▶ [EXCERPT]
7.) The Berlin Wall Comes Down
More of a process than a single moment, but the live shots of regular citizens taking sledgehammers to the wall were unthinkable only six months before. An important lesson that when revolution comes, it comes more quickly than anybody could have predicted.
Where Was I?: In my parent’s living room, watching the endless coverage. Although, I have to admit that my memories are mixed with the hundreds of times I saw the Jesus Jones “Right Here, Right Now” and The Scorpions “Winds Of Change” videos.
6.) Reagan Gets Shot
For a country still raw about assassinations of the ’60s, the hours when it wasn’t clear if Reagan would make it were gripping. Unlike Kennedy, there was instantly available video of the shot, which was replayed over and over (the Zapruder film wasn’t seen publicly until 12 years later… try explaining that to a 20-year-old).

▶ [SUPPLIED ENTRIES]
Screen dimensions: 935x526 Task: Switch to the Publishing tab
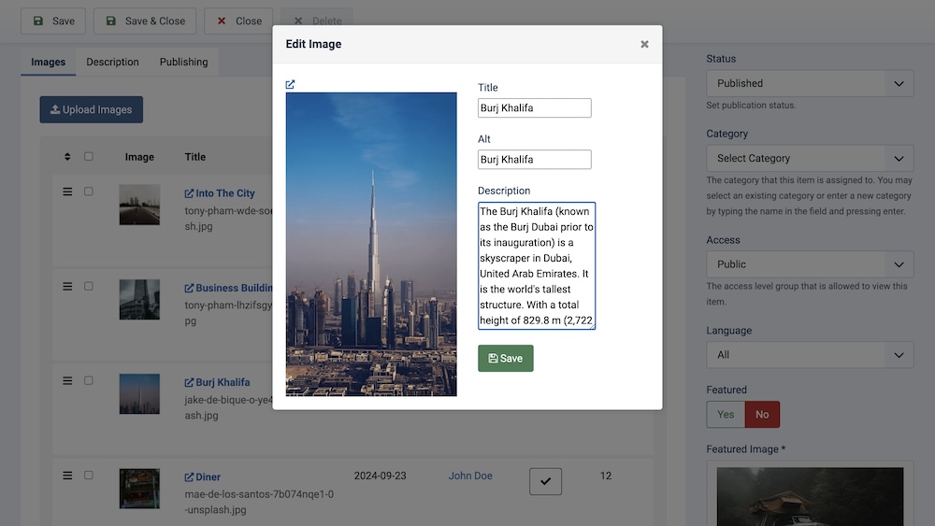183,62
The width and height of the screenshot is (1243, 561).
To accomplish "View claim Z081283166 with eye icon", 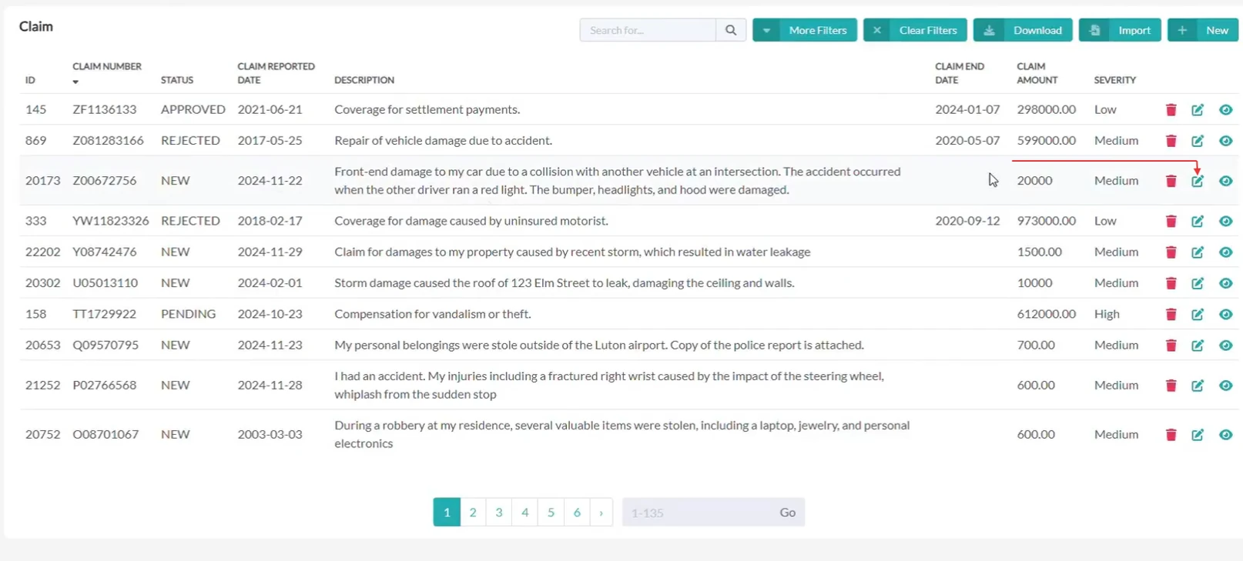I will 1226,141.
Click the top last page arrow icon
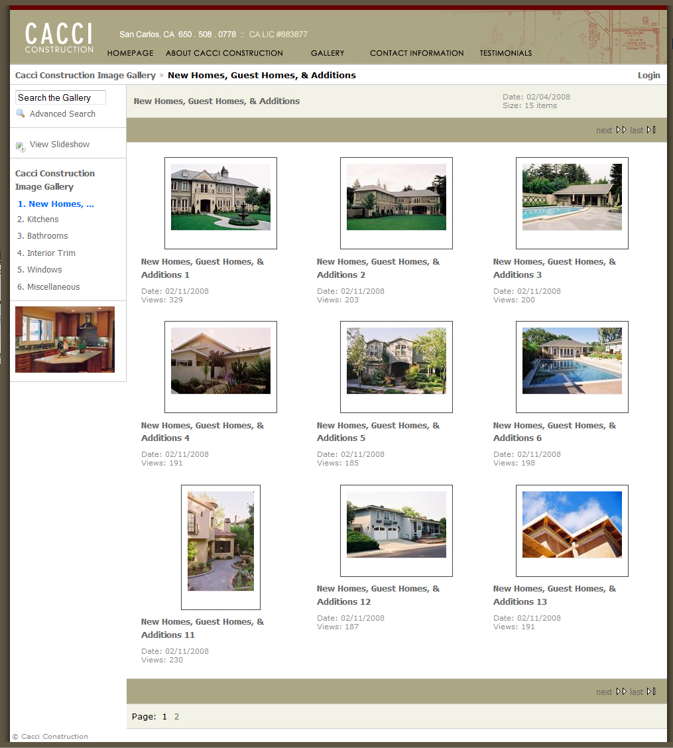 coord(651,130)
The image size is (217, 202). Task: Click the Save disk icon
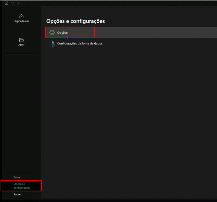(x=7, y=3)
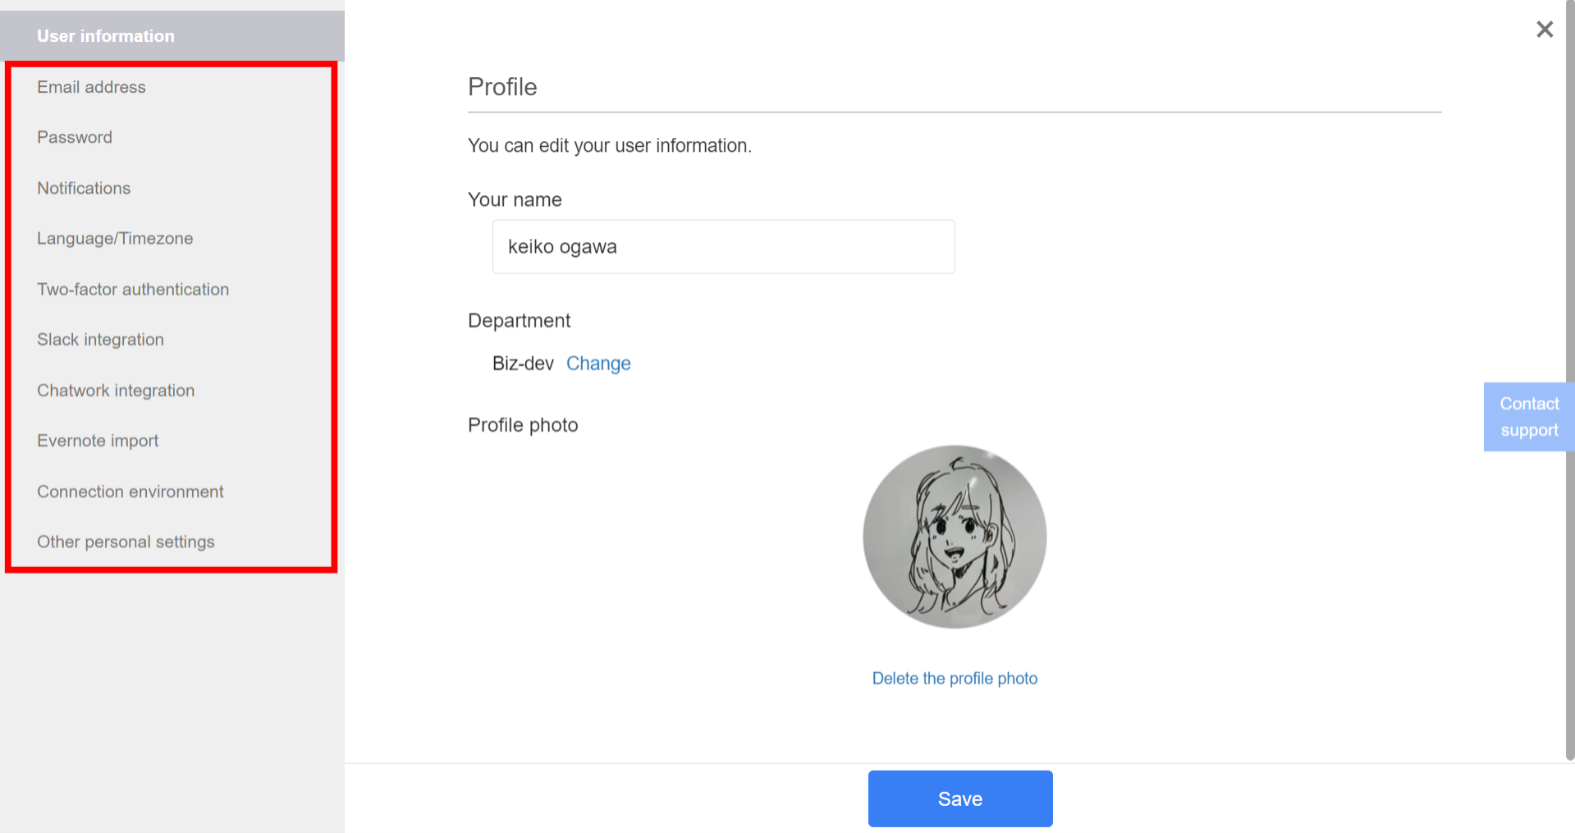
Task: Open Two-factor authentication settings
Action: coord(133,289)
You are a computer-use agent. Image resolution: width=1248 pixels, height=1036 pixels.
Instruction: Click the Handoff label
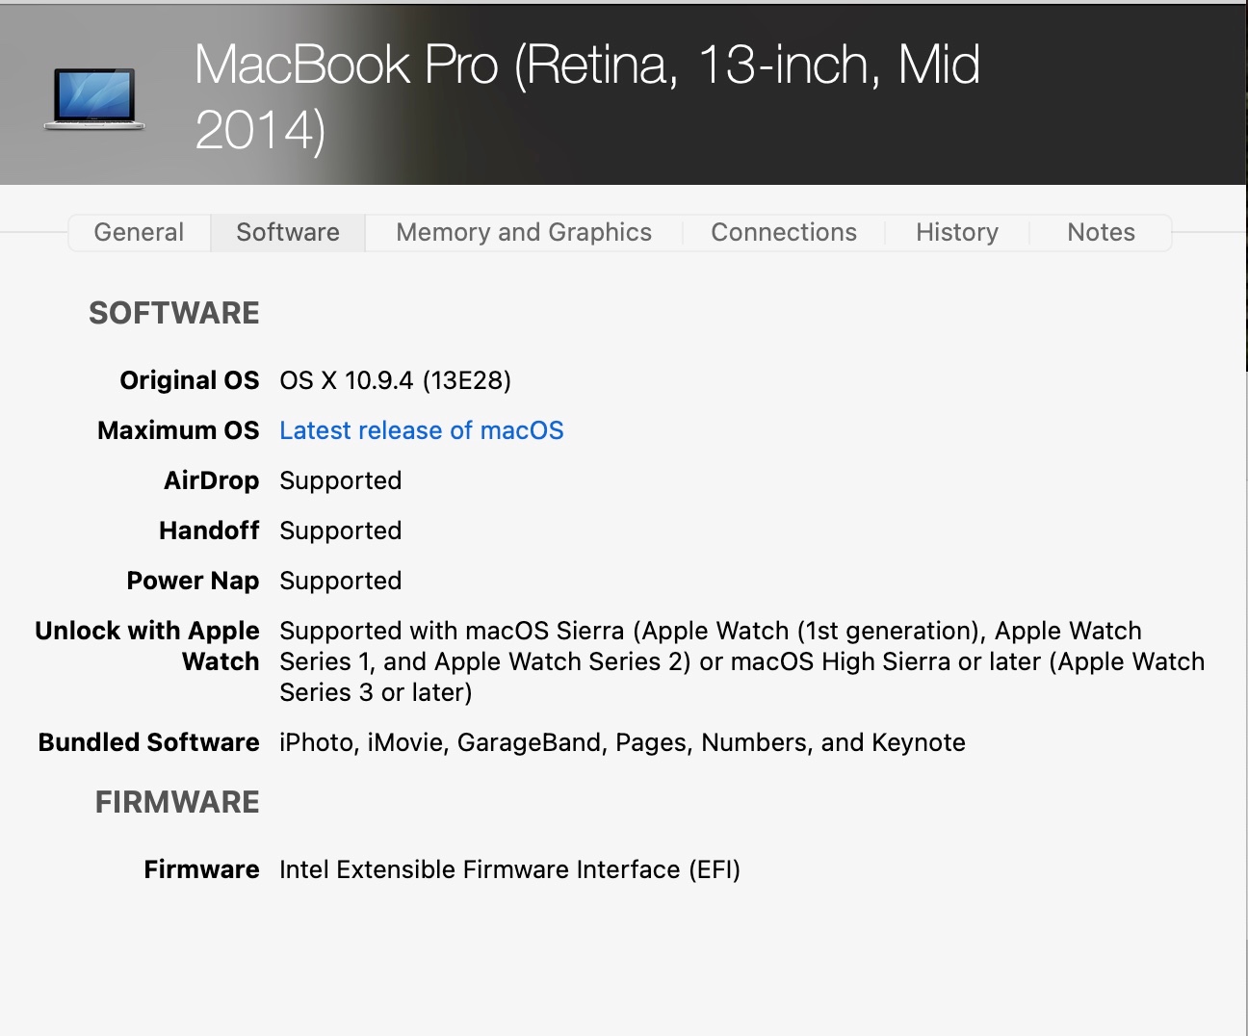tap(209, 531)
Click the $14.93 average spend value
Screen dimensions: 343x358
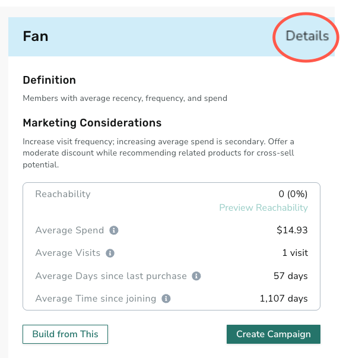point(292,230)
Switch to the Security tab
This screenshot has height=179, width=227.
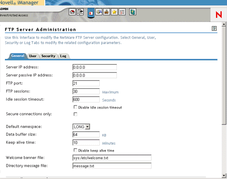coord(48,56)
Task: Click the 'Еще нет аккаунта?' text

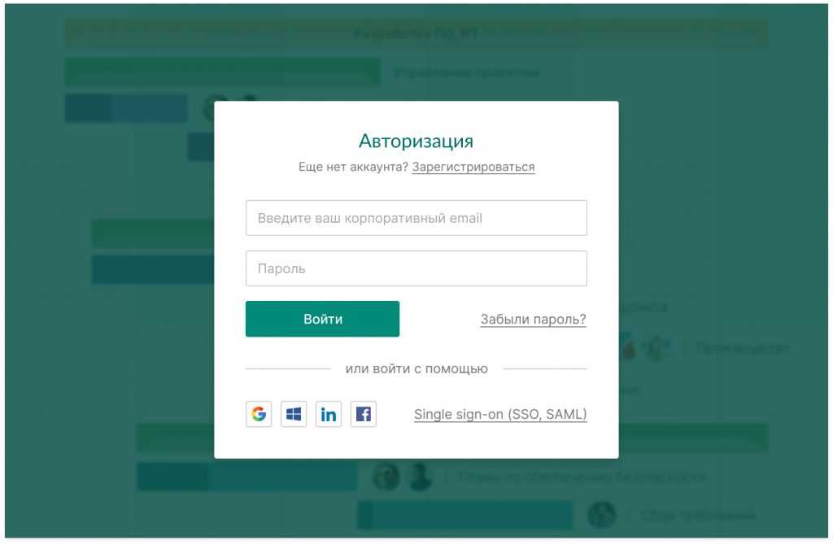Action: 353,167
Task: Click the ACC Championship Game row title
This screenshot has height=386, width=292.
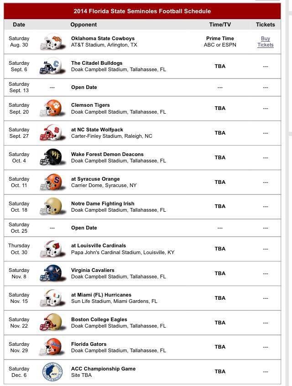Action: (104, 369)
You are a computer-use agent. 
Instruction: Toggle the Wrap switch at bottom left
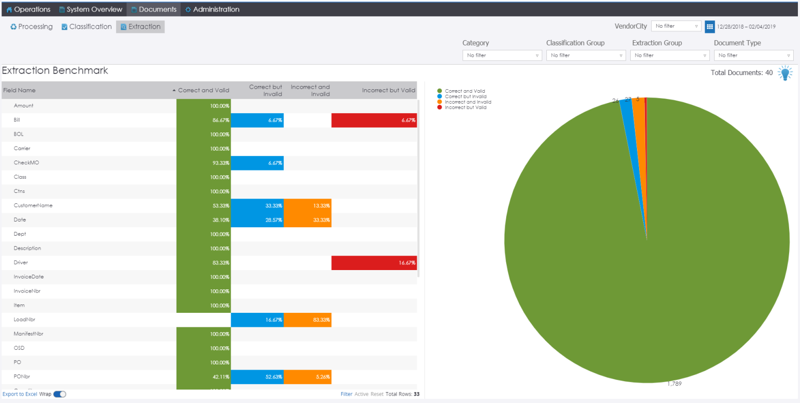tap(59, 395)
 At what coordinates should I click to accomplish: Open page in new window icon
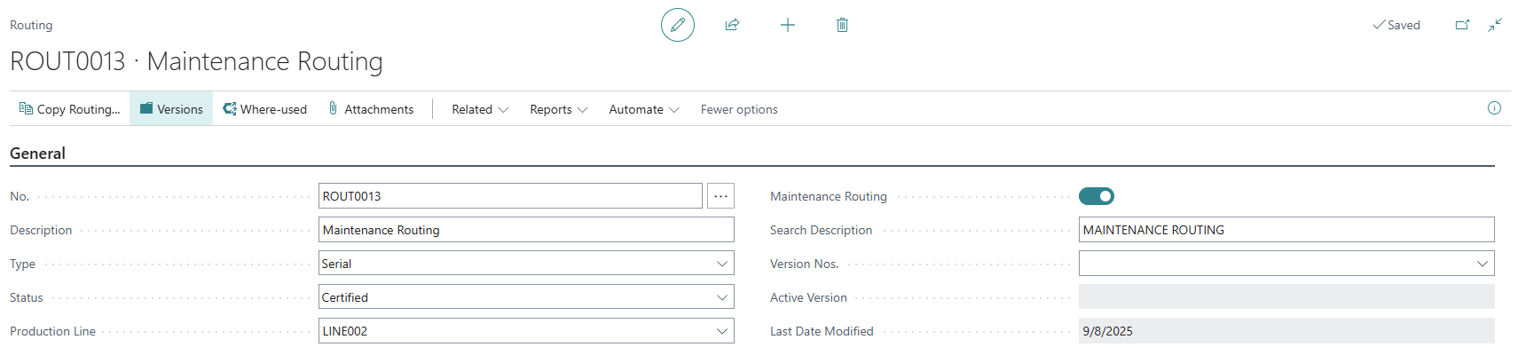1462,25
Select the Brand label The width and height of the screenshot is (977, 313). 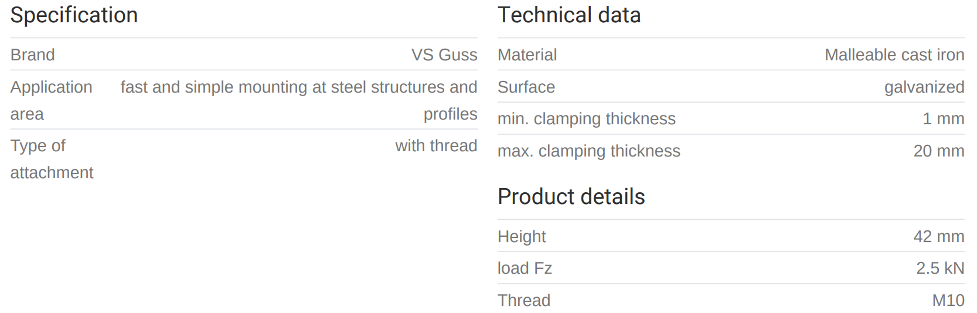coord(33,55)
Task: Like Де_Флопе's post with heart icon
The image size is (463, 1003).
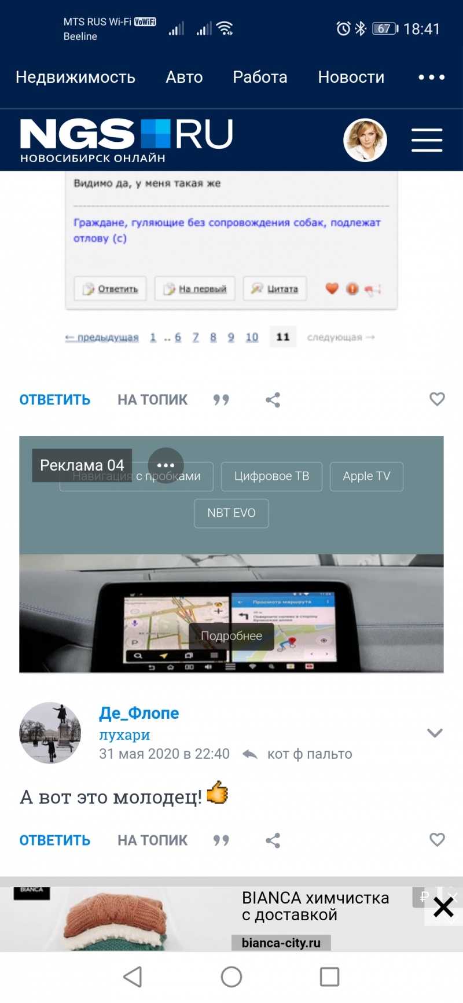Action: [437, 839]
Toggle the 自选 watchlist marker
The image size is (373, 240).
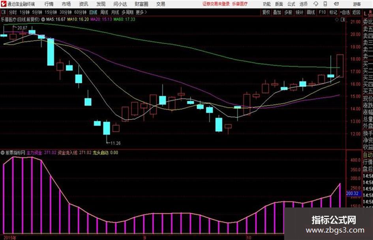(345, 12)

▶ [WORK INSTRUCTIONS]
A – Below the material, reproduce the excerpt word for word, from "7.) The Berlin" to "to a 20-year-old).".
B – List every band name and song title that appears in the excerpt above the material.

▶ [SOLVED TASKS]
A –
7.) The Berlin Wall Comes Down
More of a process than a single moment, but the live shots of regular citizens taking sledgehammers to the wall were unthinkable only six months before. An important lesson that when revolution comes, it comes more quickly than anybody could have predicted.
Where Was I?: In my parent’s living room, watching the endless coverage. Although, I have to admit that my memories are mixed with the hundreds of times I saw the Jesus Jones “Right Here, Right Now” and The Scorpions “Winds Of Change” videos.
6.) Reagan Gets Shot
For a country still raw about assassinations of the ’60s, the hours when it wasn’t clear if Reagan would make it were gripping. Unlike Kennedy, there was instantly available video of the shot, which was replayed over and over (the Zapruder film wasn’t seen publicly until 12 years later… try explaining that to a 20-year-old).

B –
- Jesus Jones
- "Right Here, Right Now"
- The Scorpions
- "Winds Of Change"